*Extracted information*

------------

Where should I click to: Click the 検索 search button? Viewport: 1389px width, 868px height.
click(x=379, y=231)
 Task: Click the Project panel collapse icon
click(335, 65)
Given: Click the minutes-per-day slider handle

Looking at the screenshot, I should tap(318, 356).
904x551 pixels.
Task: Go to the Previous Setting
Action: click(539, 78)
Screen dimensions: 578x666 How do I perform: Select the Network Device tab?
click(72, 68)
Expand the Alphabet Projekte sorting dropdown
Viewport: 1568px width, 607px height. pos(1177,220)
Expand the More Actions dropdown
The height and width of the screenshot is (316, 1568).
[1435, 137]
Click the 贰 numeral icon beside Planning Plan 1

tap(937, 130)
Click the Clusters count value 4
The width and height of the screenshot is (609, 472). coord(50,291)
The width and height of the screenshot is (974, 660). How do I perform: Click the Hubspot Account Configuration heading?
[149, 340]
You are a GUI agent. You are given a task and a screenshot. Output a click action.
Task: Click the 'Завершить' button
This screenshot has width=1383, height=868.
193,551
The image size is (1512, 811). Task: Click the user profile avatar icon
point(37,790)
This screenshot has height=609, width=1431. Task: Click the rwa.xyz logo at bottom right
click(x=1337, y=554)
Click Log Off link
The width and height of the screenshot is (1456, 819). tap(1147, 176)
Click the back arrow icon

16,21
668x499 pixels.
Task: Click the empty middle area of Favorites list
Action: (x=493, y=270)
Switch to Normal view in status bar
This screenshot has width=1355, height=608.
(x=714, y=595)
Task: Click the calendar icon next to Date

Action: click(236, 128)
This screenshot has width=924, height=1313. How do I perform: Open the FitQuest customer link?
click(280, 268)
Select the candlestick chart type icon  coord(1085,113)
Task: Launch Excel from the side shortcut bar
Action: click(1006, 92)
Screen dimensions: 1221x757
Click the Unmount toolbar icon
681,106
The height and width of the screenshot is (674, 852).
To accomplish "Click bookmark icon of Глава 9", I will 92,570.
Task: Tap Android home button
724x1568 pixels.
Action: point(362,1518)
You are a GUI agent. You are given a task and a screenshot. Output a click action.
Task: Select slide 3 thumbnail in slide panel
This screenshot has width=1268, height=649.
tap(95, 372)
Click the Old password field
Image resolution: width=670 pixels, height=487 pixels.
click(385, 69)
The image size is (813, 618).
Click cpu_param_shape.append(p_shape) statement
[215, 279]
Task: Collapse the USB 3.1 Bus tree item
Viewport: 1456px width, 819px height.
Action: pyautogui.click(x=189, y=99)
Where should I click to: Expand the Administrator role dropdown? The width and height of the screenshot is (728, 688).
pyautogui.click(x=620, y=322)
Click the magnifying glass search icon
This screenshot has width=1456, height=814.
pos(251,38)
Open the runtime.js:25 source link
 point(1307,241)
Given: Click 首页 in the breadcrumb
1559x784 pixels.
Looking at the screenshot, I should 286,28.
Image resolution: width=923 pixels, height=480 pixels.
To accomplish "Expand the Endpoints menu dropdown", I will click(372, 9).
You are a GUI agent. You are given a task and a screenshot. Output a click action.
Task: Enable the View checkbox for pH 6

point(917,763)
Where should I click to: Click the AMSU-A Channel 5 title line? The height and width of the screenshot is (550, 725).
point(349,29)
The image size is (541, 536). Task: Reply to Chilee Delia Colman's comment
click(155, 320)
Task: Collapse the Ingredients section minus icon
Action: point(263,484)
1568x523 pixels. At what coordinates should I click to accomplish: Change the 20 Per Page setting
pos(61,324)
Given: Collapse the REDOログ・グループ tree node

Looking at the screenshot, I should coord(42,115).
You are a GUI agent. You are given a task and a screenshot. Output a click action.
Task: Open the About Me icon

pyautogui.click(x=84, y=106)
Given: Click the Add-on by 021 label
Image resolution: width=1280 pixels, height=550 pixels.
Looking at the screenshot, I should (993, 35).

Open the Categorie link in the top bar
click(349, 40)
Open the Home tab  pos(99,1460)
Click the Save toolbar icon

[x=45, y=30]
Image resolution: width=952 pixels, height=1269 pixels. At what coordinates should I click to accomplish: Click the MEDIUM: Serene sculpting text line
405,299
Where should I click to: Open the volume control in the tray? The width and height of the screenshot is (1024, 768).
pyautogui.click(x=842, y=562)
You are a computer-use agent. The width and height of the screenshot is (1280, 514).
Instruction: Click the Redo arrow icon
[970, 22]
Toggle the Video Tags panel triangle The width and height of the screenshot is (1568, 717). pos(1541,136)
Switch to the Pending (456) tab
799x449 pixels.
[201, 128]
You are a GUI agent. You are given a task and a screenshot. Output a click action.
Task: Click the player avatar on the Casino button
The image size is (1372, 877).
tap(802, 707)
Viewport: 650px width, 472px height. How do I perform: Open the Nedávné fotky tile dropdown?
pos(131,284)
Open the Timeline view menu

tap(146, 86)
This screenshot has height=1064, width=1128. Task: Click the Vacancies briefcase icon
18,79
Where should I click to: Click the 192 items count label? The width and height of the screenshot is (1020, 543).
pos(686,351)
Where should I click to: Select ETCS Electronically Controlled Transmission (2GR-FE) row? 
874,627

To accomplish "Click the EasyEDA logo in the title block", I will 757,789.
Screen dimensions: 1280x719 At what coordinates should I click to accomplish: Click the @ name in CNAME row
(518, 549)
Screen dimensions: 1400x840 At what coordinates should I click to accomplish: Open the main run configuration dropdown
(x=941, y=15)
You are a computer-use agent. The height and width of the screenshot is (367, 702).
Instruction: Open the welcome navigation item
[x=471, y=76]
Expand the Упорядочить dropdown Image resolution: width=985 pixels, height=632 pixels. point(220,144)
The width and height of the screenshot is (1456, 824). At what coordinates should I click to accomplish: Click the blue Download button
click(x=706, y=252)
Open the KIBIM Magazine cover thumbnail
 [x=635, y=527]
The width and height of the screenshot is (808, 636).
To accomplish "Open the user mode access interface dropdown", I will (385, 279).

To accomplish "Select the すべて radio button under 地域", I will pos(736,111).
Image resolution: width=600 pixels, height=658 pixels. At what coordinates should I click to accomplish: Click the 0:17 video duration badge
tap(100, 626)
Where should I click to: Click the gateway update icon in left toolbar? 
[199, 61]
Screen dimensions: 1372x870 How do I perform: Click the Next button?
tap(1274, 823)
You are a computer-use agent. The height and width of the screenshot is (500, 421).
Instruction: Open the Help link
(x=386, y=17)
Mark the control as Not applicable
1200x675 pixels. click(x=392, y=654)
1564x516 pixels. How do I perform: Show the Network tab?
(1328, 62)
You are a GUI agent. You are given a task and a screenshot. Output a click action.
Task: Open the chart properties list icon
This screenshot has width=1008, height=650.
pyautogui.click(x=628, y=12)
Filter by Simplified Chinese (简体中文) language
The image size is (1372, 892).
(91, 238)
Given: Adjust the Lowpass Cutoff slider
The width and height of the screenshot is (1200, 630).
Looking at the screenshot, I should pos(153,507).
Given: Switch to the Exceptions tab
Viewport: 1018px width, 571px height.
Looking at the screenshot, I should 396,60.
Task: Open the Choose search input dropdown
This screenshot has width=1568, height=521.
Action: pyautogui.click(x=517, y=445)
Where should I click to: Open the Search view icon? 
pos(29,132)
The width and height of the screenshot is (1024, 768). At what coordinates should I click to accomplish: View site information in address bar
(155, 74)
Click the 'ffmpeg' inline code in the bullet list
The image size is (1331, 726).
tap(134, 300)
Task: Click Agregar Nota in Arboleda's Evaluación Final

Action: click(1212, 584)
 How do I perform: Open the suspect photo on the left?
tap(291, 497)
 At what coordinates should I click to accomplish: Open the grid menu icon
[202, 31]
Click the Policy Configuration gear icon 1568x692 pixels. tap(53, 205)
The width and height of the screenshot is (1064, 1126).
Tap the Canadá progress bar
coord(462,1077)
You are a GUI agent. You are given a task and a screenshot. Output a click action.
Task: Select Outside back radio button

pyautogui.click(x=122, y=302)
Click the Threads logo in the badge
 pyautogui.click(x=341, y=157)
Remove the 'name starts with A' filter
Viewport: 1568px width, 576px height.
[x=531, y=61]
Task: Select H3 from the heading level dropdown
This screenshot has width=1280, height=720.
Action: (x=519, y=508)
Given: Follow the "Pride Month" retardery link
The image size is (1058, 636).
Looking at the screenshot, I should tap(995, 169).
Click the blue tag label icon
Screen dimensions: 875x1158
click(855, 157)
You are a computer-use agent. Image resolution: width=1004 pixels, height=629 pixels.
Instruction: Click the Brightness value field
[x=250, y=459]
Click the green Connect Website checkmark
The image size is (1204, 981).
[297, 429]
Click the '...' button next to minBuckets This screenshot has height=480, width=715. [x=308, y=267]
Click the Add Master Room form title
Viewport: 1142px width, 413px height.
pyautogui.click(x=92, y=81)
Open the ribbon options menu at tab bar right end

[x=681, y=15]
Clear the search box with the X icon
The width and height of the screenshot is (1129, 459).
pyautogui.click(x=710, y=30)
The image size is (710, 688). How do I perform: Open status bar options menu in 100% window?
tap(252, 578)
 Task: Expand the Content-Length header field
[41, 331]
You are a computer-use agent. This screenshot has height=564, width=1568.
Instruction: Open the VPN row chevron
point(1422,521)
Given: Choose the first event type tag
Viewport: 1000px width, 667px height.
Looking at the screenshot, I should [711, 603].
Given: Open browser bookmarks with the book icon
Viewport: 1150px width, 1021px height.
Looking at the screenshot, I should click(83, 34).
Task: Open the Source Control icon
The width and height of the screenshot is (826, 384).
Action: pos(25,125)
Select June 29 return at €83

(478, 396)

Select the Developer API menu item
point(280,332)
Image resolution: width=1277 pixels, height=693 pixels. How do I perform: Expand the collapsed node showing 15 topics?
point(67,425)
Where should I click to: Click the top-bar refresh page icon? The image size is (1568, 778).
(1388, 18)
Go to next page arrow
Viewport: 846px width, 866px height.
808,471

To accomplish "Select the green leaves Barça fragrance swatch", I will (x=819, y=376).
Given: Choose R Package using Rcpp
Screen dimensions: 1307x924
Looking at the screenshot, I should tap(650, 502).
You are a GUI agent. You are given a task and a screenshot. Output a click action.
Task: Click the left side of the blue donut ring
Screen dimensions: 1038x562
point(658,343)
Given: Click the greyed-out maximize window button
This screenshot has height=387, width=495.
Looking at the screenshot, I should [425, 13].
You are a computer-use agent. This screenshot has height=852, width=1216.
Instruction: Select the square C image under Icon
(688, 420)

------------

*What you should do*
Express everything from the line containing "Given: Click the greyed-out" down to the end of the listing above as a Markdown table with the columns Row and Text, leaving out any blank lines.

*Answer for the task*
| Row | Text |
|---|---|
| 1 | Given: Click the greyed-out maximize window button |
| 2 | This screenshot has height=387, width=495. |
| 3 | Looking at the screenshot, I should [425, 13]. |
| 4 | You are a computer-use agent. This screenshot has height=852, width=1216. |
| 5 | Instruction: Select the square C image under Icon |
| 6 | (688, 420) |